Your instructions: Rewrite the listing below, changing "GUI agent" to "screen assistant" wherever it occurs and keeping everything else the same.

•••

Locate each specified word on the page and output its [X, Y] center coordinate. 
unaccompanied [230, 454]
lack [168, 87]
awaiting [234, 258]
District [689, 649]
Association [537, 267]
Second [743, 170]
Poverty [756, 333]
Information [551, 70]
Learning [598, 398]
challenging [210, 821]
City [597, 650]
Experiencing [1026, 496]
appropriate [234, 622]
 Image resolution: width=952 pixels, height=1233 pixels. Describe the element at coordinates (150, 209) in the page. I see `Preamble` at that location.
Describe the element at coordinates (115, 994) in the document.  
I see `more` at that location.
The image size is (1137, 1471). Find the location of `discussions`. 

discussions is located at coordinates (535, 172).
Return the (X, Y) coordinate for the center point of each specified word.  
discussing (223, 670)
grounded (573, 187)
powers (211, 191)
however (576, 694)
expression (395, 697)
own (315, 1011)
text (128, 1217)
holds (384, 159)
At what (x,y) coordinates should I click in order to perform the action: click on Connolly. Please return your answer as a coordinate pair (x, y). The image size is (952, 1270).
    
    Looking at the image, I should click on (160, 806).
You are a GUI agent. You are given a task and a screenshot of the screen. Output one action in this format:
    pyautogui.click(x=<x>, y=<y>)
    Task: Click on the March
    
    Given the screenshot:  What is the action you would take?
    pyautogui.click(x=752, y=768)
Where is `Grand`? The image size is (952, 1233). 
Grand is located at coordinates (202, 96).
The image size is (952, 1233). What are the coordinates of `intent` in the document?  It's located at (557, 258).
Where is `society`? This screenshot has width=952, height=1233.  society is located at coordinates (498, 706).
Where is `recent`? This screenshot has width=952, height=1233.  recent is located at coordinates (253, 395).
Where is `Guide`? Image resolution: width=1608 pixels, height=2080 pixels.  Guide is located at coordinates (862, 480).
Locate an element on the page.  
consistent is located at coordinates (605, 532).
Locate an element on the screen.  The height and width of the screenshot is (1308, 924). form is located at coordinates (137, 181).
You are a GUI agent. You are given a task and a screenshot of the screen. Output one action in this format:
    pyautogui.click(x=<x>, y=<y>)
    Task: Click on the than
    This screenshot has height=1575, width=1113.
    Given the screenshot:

•••

Finished answer:
Locate each specified word on the page and output its [X, Y] center coordinate. 
unaccompanied [230, 454]
lack [168, 87]
awaiting [234, 258]
District [689, 649]
Association [537, 267]
Second [743, 170]
Poverty [756, 333]
Information [551, 70]
Learning [598, 398]
challenging [210, 821]
City [597, 650]
Experiencing [1026, 496]
appropriate [234, 622]
 Image resolution: width=952 pixels, height=1233 pixels. Describe the element at coordinates (150, 209) in the page. I see `Preamble` at that location.
Describe the element at coordinates (115, 994) in the document.  
I see `more` at that location.
The image size is (1137, 1471). Find the location of `discussions`. 

discussions is located at coordinates (535, 172).
Return the (X, Y) coordinate for the center point of each specified word.  
discussing (223, 670)
grounded (573, 187)
powers (211, 191)
however (576, 694)
expression (395, 697)
own (315, 1011)
text (128, 1217)
holds (384, 159)
At what (x,y) coordinates should I click in order to perform the action: click on Connolly. Please return your answer as a coordinate pair (x, y). The image size is (952, 1270).
    
    Looking at the image, I should click on (160, 806).
You are a screen assistant. You are given a task and a screenshot of the screen. Output one action in this format:
    pyautogui.click(x=<x>, y=<y>)
    Task: Click on the March
    
    Given the screenshot:  What is the action you would take?
    pyautogui.click(x=752, y=768)
Where is `Grand`? The image size is (952, 1233). 
Grand is located at coordinates (202, 96).
The image size is (952, 1233). What are the coordinates of `intent` in the document?  It's located at (557, 258).
Where is `society`? This screenshot has width=952, height=1233.  society is located at coordinates (498, 706).
Where is `recent`? This screenshot has width=952, height=1233.  recent is located at coordinates (253, 395).
Where is `Guide`? Image resolution: width=1608 pixels, height=2080 pixels.  Guide is located at coordinates (862, 480).
Locate an element on the page.  
consistent is located at coordinates (605, 532).
Locate an element on the screen.  The height and width of the screenshot is (1308, 924). form is located at coordinates (137, 181).
You are a screen assistant. You are given a task and a screenshot of the screen. Output one action in this format:
    pyautogui.click(x=<x>, y=<y>)
    Task: Click on the than
    This screenshot has height=1575, width=1113.
    Given the screenshot:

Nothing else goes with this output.